Le cinéma d'animation canadien a un bel avenir devant lui. Cet art prend de plus en plus d'expansion au pays et les femmes se démarquent dans ce domaine.

« On a eu une année incroyable », affirme Julie Roy, productrice au studio d'animation français à l'Office national du film du Canada (ONF), aux Sommets du cinéma d'animation, qui se déroulaient à Montréal cette semaine.

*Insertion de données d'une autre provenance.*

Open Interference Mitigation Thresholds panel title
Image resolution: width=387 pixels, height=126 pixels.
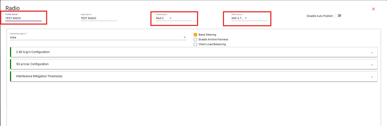39,76
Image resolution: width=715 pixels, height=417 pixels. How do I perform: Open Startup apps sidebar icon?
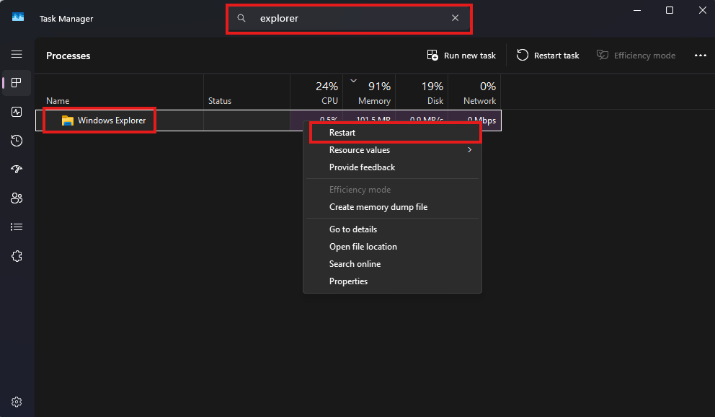pos(17,170)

Deux courts métrages de l’ONF ont remporté les plus grands honneurs au Festival d'animation d’Annecy, « l’équivalent » en animation du Festival de Cannes : Une tête disparaît de Franck Dion a remporté le Cristal du court métrage, tandis que Blind Vaysha de Theodore Ushev a été remis le Prix du Jury.

Ces mêmes œuvres ont en outre été retenues mercredi parmi la présélection de 10 titres pour la 89e édition des Oscars.

Les femmes s'illustrent

De plus en plus de femmes s’intéressent à l’art de l’animation qui prend de l’expansion au Canada. Aux Sommets du cinéma d’animation à la Cinémathèque québécoise, cet intérêt est particulièrement visible.

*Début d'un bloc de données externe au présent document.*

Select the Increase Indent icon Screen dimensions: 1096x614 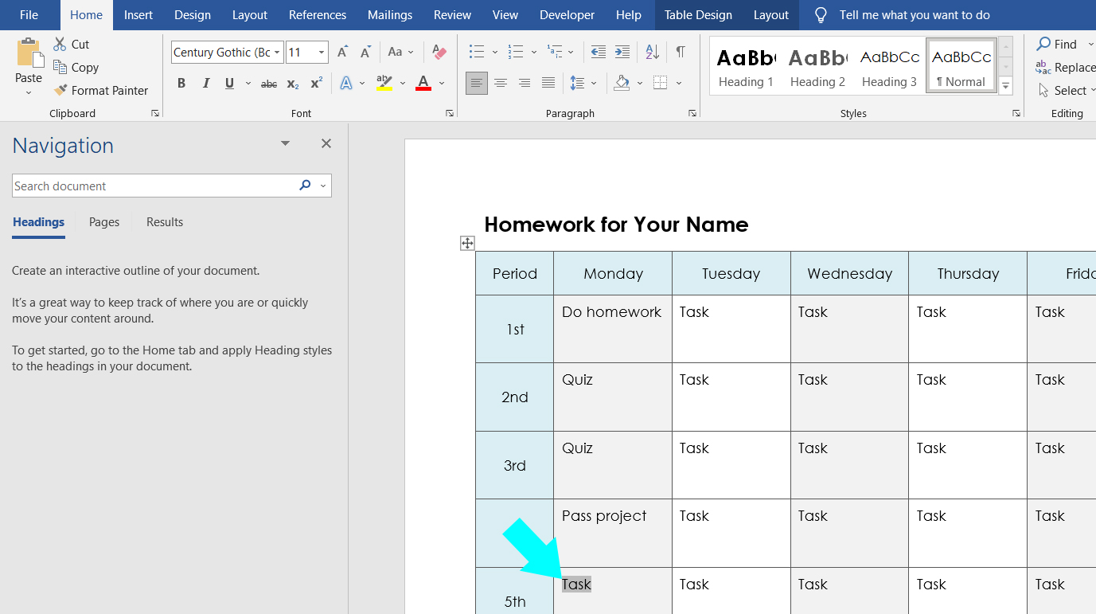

« Je pense que les femmes ont plus tendance à aller vers le film indépendant pour exprimer quelque chose de plus personnel », a soutenu Lori Malépart-Traversy, réalisatrice du court-métrage Clitoris, qui a gagné plusieurs prix sur les circuits universitaire et national.

« C'est un langage que les femmes aiment s'approprier », a ajouté Janice Nadeau, réalisatrice du court métrage Mamie, une coproduction de l'ONF et de Folimage.